So said 19th century American novelist and short story writer Nathaniel Hawthorne.
Truer words have never been spoken. When you read writing that flows, words that engage you and you're in love with, I would say, hand on heart, that hours of meticulous and hard work went into creating it.
Because great writing doesn't happen by accident.
I first started writing stories when I was at high school, long, rambling tomes. I called them my 'Downfall Series'. There was The Downfall of Ferguson the Fiendish, The Downfall of Dawn the Dastardly, and The Downfall of Huntley the Heretic.
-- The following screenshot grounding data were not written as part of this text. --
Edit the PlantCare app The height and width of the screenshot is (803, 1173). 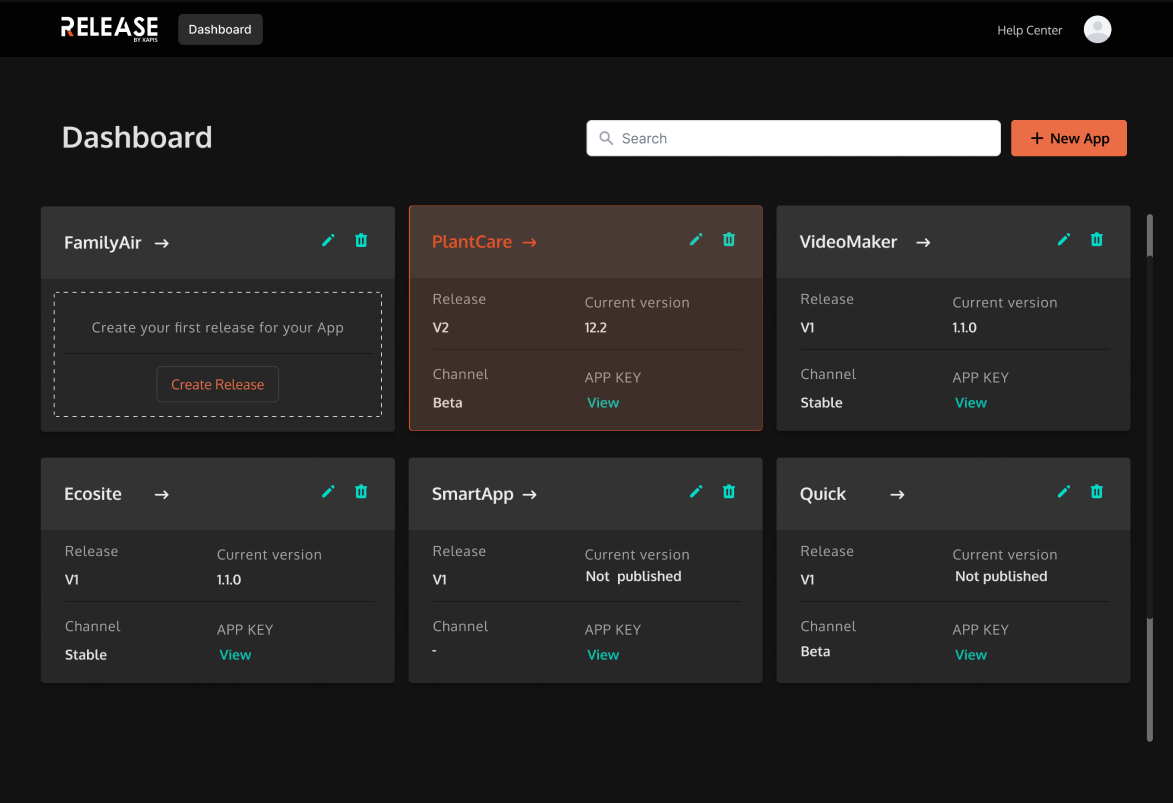pos(696,240)
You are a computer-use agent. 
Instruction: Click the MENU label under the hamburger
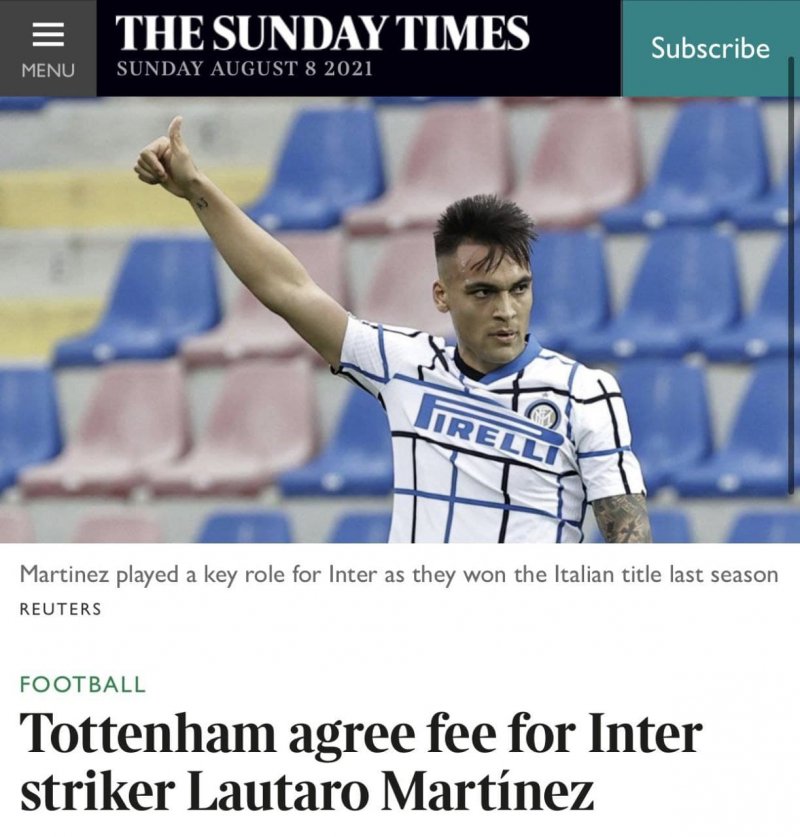click(48, 70)
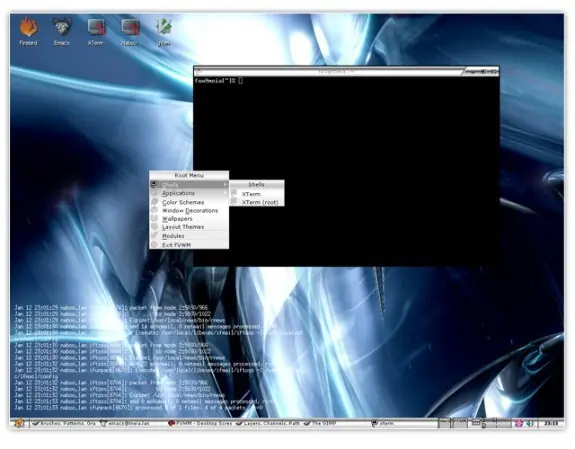Open Modules entry in Root Menu
575x449 pixels.
pyautogui.click(x=189, y=236)
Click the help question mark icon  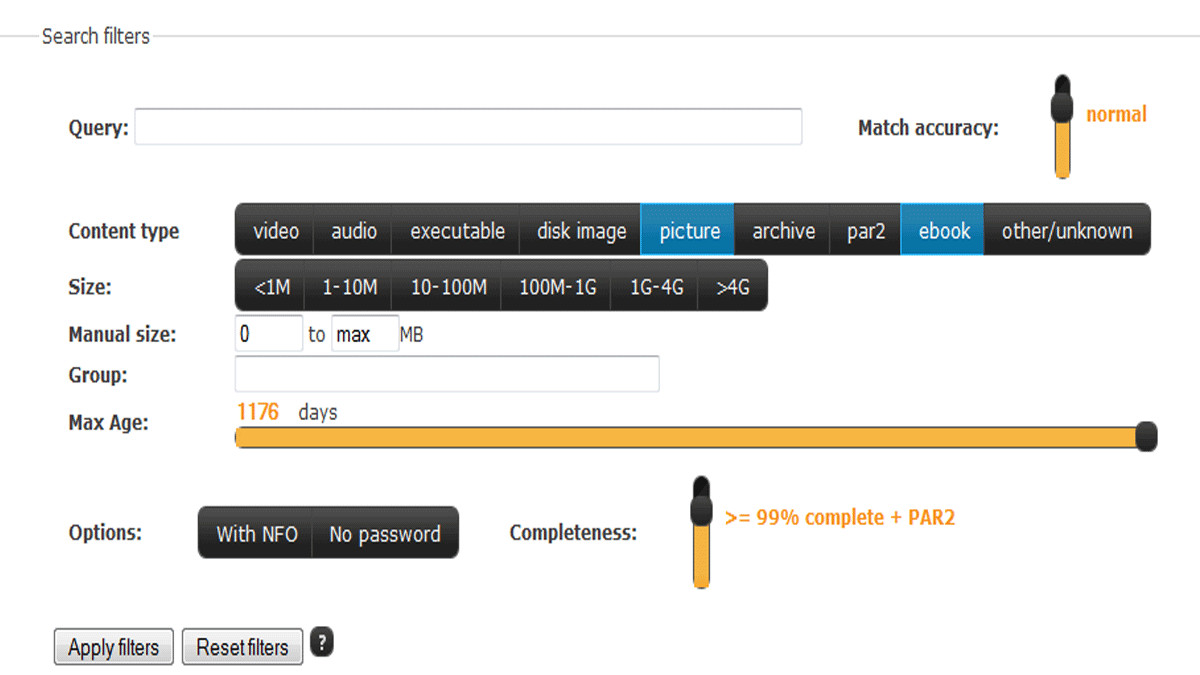(x=321, y=643)
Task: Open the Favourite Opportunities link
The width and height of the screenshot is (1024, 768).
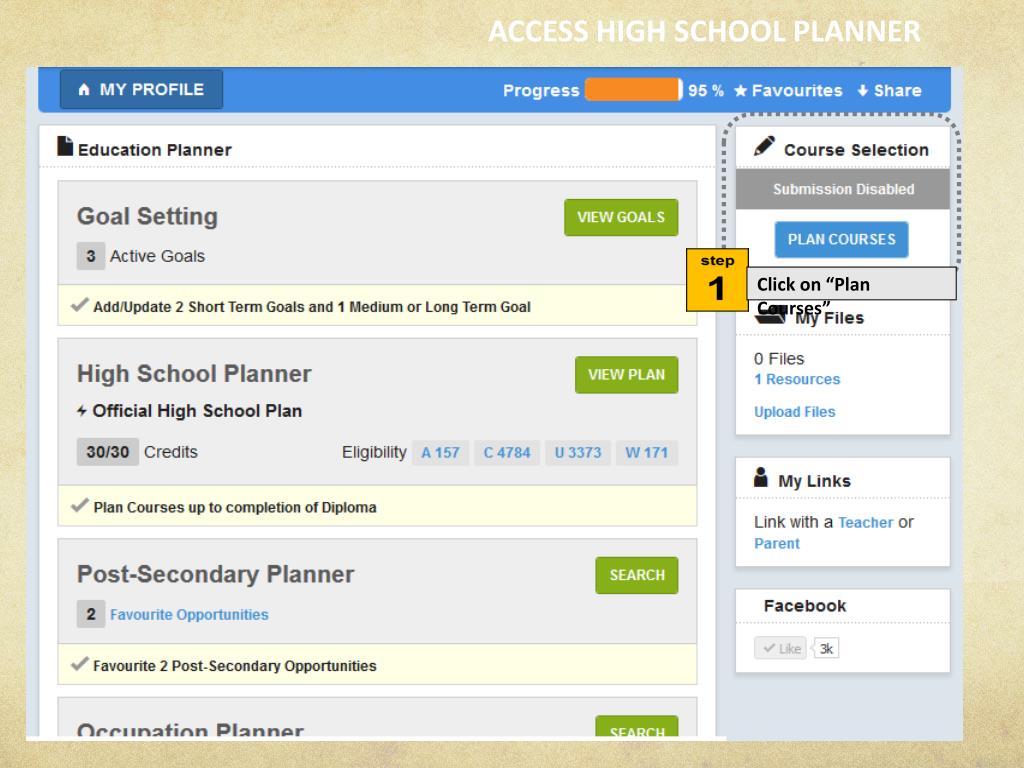Action: point(189,615)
The stories were populated with my school mates, teachers we didn't like (they were the villains), the fanciest cars imaginable (we all, magically, had our drivers' licences and roared about in Triumph Spitfires) and the most elegant and captivating locations my 13-year-old mind could imagine, like the Auckland War Memorial Museum, the Container Terminal and the fancy wine bar on K Road.
I progressed to writing short stories and plays and by the time I was 16, I was getting serious about things. My best friend's Mum was a writer. She had written for newspapers too, had a journalist's eye for stories, and editing the writing down to extract those magic words that flow so effortlessly on the page was her forte. She took me under her wing.
Most Saturday afternoons I would sit at the dining table with her, show her my work, and she would set to with a red pen, slashing and burning just about every word.
I was devastated because I thought my creation was perfect in every way. How dare she presume to tell me otherwise? But I didn't protest. I took it on the chin but wow, I suffered inside, and my creative ego took a bruising.
Over time, I learned, saw what she was doing, what she was getting at, and the slashings became fewer. My mentoring with her went on for several years and into my adulthood. I would send her pieces of writing from wherever I was living (we did things by post back then!), she would do an edit and send it back.
So I learned early on that good writing is hard work.
Sure, when we're getting something down, in the full flush of creativity, we can't be too concerned with editing and how things sound or look. It's about capturing it on the page so we have that raw material to craft into those fine, fabulous words. And that's where the hard work, the real writing, begins.
I am grateful for the many Saturday afternoons that my friend's Mum spent with me, giving of her time and expertise to help me with my Downfalls, plays and other projects.
At that young age, I thought I knew everything, and no one was gonna tell me different.
Fortunately the wisdom of years has taught me otherwise.